尿路結石とは、腎臓から尿管、膀胱、尿道までの尿の通り道(尿路)に、シュウ酸カルシウムやリン酸カルシウム、尿酸などが固まってできるものをいいます。  

小さな結石は尿として自然に排泄されることもありますが、大きいものが細い尿管を通って排出されようとするとき、詰まっているときに痛みを伴うのです。その痛みは、あまたの病気の中でも「3大激痛」といわれるほど非常に痛い病気トップ3に入るのだとか。(3大激痛は他に「胆石」「すい炎」、ただし諸説あり。)

決してまれな病気ではなく、男性の7人に1人、女性の15人に1人が一生に一度はなる病気です。

こんな人は要注意!

● こんな症状はありませんか?

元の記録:
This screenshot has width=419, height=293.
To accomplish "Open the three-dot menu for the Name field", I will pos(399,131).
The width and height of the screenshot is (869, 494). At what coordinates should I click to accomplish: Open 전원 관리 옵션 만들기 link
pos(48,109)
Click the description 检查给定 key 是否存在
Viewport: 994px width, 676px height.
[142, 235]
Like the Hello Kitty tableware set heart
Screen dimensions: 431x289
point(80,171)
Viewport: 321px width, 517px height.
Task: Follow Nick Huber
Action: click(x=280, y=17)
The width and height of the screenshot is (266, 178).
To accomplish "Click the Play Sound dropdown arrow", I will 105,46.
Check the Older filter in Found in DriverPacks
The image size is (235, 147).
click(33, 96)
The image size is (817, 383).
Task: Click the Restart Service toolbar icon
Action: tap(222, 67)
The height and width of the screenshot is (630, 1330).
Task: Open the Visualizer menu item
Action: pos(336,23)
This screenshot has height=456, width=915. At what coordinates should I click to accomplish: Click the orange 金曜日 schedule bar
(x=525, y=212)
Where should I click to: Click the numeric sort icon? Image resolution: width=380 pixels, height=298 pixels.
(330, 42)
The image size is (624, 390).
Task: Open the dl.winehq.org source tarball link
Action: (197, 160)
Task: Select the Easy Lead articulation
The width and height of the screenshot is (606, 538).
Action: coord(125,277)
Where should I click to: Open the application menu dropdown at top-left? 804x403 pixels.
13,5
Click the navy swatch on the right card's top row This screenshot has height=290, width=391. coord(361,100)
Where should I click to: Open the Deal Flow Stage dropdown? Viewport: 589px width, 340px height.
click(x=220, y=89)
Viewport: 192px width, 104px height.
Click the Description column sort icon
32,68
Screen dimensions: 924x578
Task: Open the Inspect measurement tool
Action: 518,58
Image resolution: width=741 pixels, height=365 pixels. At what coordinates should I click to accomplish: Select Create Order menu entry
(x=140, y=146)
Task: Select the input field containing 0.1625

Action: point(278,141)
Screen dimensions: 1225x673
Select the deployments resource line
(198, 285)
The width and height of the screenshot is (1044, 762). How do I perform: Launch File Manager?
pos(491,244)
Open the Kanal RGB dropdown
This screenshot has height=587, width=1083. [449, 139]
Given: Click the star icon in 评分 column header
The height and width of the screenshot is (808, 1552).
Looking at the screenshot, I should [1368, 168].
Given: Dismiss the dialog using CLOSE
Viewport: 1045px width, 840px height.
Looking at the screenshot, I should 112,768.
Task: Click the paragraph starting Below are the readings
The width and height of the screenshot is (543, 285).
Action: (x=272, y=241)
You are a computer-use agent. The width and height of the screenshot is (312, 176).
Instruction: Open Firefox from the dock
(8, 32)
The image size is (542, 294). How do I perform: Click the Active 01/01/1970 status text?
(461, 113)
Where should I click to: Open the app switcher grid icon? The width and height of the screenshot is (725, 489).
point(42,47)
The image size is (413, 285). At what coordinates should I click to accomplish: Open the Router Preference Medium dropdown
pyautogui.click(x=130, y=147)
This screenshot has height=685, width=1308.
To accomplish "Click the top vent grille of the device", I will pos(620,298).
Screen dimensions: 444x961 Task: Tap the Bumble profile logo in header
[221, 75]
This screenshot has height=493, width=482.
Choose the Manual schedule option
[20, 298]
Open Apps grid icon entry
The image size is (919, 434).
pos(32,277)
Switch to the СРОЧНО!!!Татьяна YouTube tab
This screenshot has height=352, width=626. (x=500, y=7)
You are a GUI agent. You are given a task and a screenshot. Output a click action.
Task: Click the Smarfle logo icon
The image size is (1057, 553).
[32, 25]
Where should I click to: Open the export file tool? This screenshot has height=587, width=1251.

▶ **取り組む課題**
**1.** 尿路結石に関する文章のうち、「尿路結石とは、腎臓から尿管、」から「が一生に一度はなる病気です。」までを、両端の語句も含めてそのまま書き出してください。
**2.** 尿路結石に関する文章の「決してまれな病気ではなく、男性の7人に1人、女性の15人に1人が一生に一度はなる病気です。」という一文を英語に訳してください。
**3.** 尿路結石に関する文章を、最後の「こんな症状はありませんか?」の後から書き継いでください。
記録は尿路結石に関する文章とは別の資料です。

▶ **解答一覧**
**1.**
尿路結石とは、腎臓から尿管、膀胱、尿道までの尿の通り道(尿路)に、シュウ酸カルシウムやリン酸カルシウム、尿酸などが固まってできるものをいいます。  

小さな結石は尿として自然に排泄されることもありますが、大きいものが細い尿管を通って排出されようとするとき、詰まっているときに痛みを伴うのです。その痛みは、あまたの病気の中でも「3大激痛」といわれるほど非常に痛い病気トップ3に入るのだとか。(3大激痛は他に「胆石」「すい炎」、ただし諸説あり。)

決してまれな病気ではなく、男性の7人に1人、女性の15人に1人が一生に一度はなる病気です。

**2.** It is by no means a rare disease; one in seven men and one in fifteen women will get it at least once in their lives.

**3.**
尿管に結石がある場合は、石が詰まって尿が流れにくくなるため、背中や脇腹が強く痛むほか、吐き気や嘔吐を伴うことがあります。他にも、血尿や頻尿・残尿感を訴える方もいます。
 一方で、腎臓に結石がある場合や尿管が詰まっていない場合は、ほとんど自覚症状がありません。ただし放っておくと、腎機能に障害が及ぶことがあり、ときに細菌に感染して腎盂(じんう)腎炎という危険な状態に陥ることも。
 激痛ではなくとも、痛みや血尿などがみられたら、早めに泌尿器科を受診しましょう。

● なぜ結石ができるのでしょうか?

さまざまな要因が関係してきますが、原因の一つに、肉など動物性タンパク質や塩分・糖分の摂取量が増えていることがあります。動物性タンパク質の摂取が多いと、体内に結石のもとになるシュウ酸などが増えるからです。
 また、シュウ酸はカルシウムと結合すると便として排泄されることから、シュウ酸が多い割にカルシウムが不足しているのも良くありません。

食生活に加えて、運動不足肥満の方にも、尿路結石が多くみられます。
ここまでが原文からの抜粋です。